• [ACTIVITY] Leave out the pictures and retype exactly the lines from the one with "Viewport: 1233px width, 418px height." through the end of the records.

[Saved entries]
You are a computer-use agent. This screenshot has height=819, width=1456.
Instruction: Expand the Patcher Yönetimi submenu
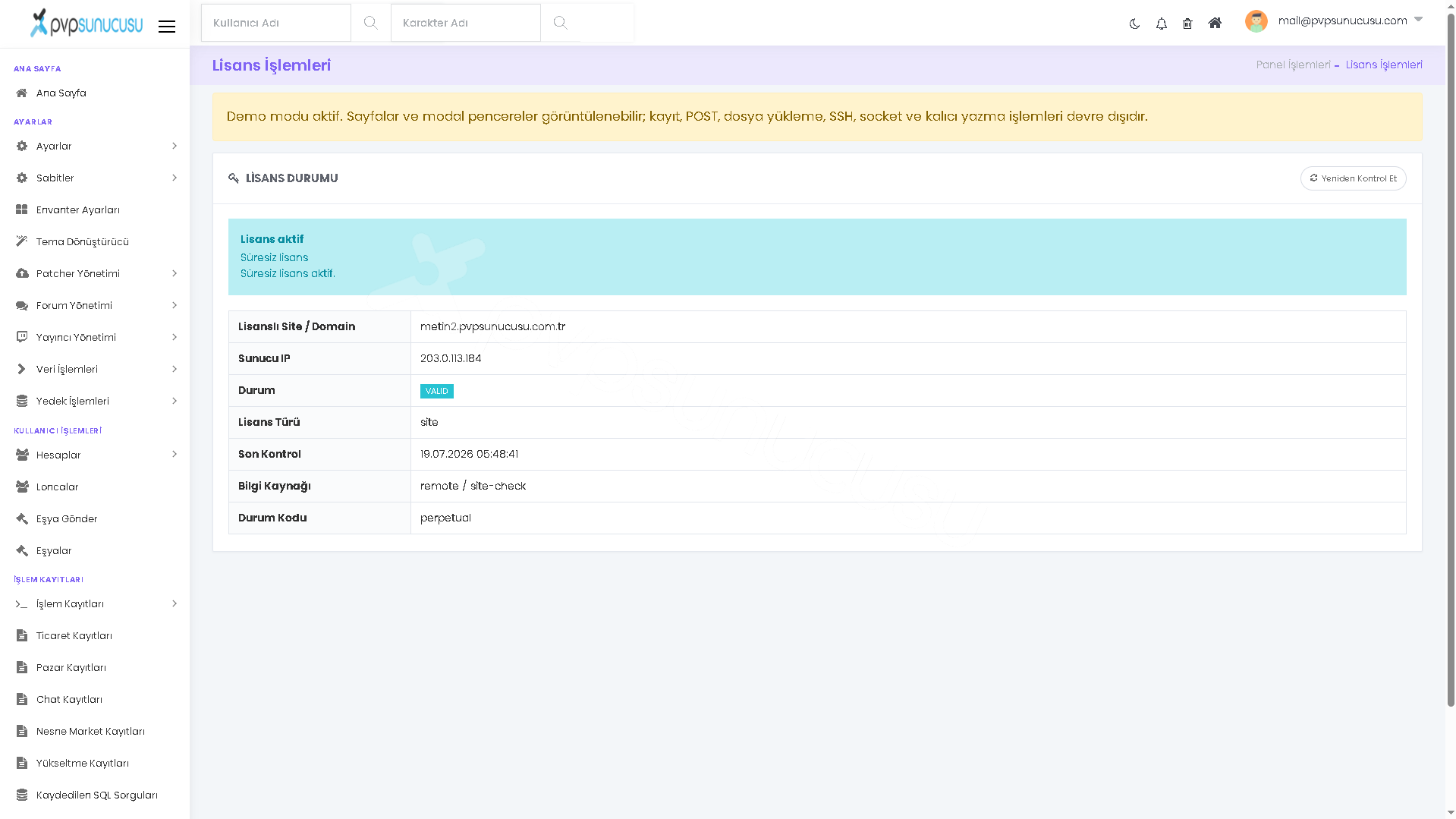click(x=95, y=273)
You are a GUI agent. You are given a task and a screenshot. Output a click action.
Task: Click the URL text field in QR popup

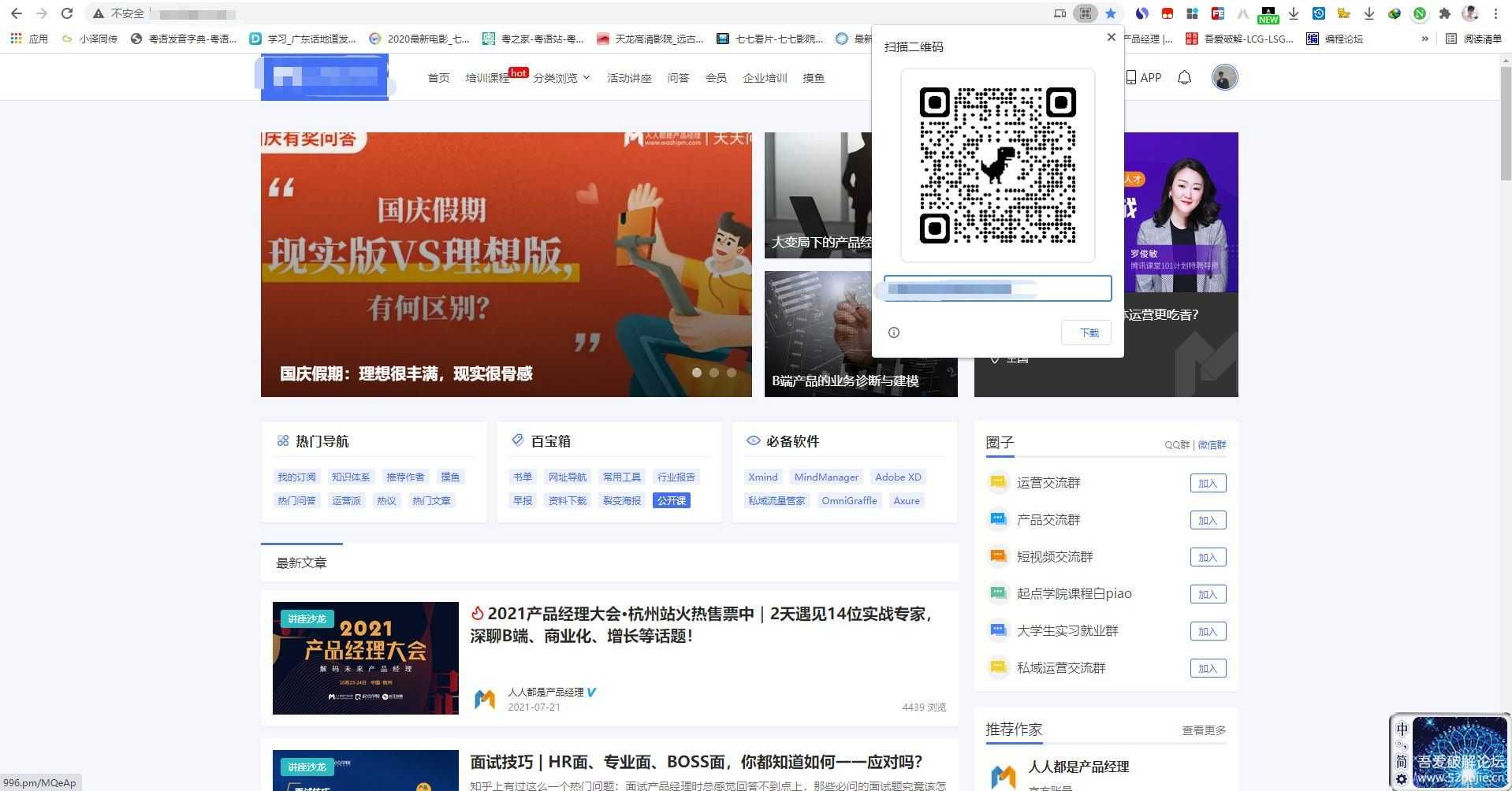point(997,288)
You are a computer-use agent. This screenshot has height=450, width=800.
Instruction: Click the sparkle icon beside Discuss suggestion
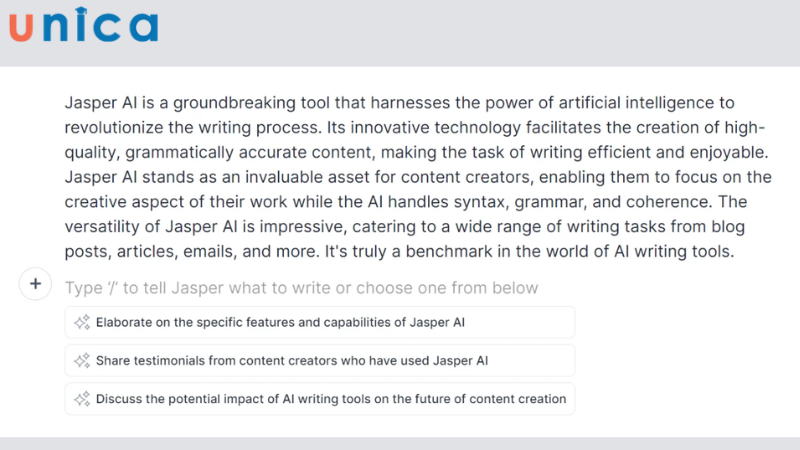tap(81, 398)
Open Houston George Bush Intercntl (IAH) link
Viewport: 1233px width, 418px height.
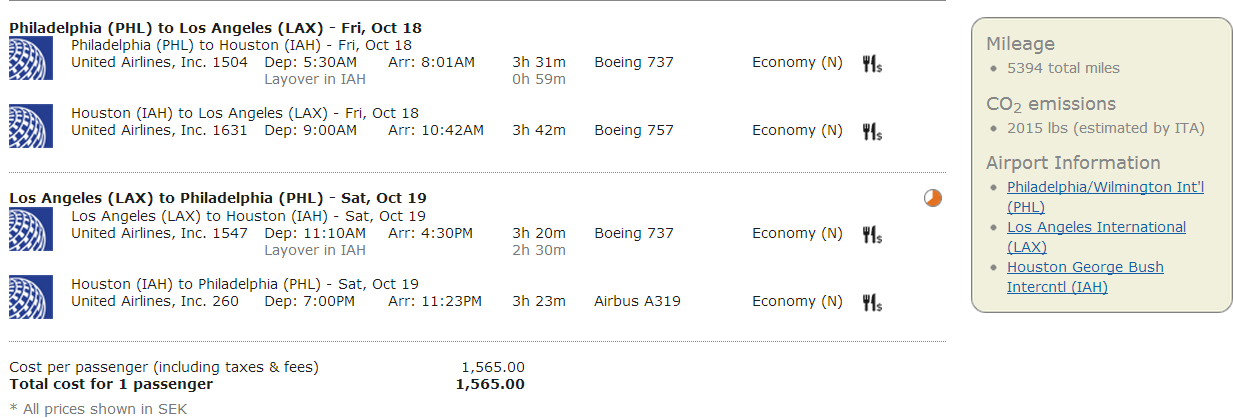[1085, 267]
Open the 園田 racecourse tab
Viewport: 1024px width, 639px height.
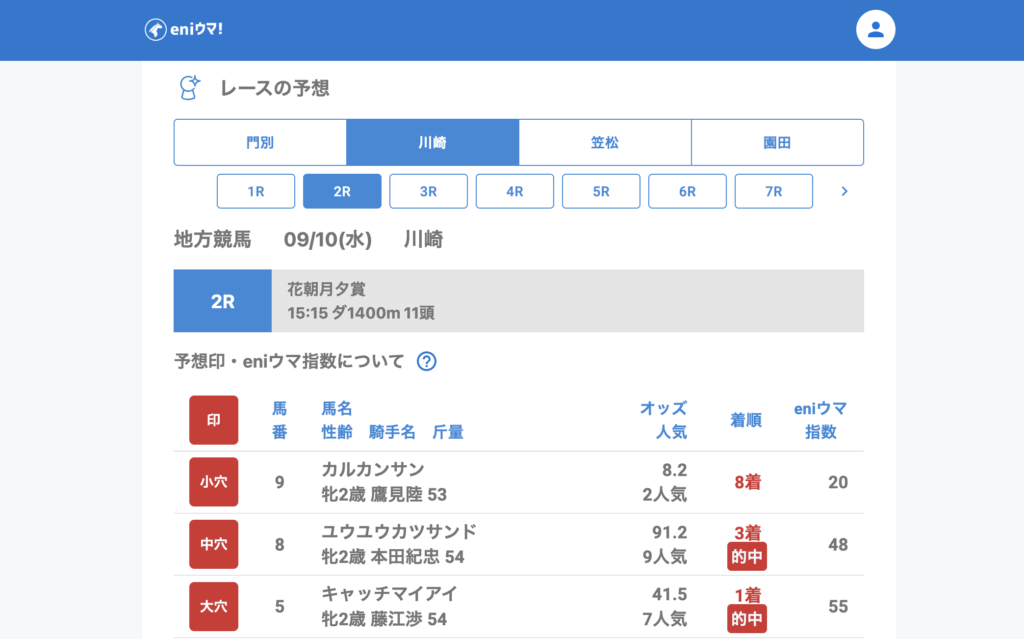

• [SOLVED EXERCISE]
Viewport: 1233px width, 418px height.
[1085, 267]
Open the 園田 racecourse tab
Viewport: 1024px width, 639px height.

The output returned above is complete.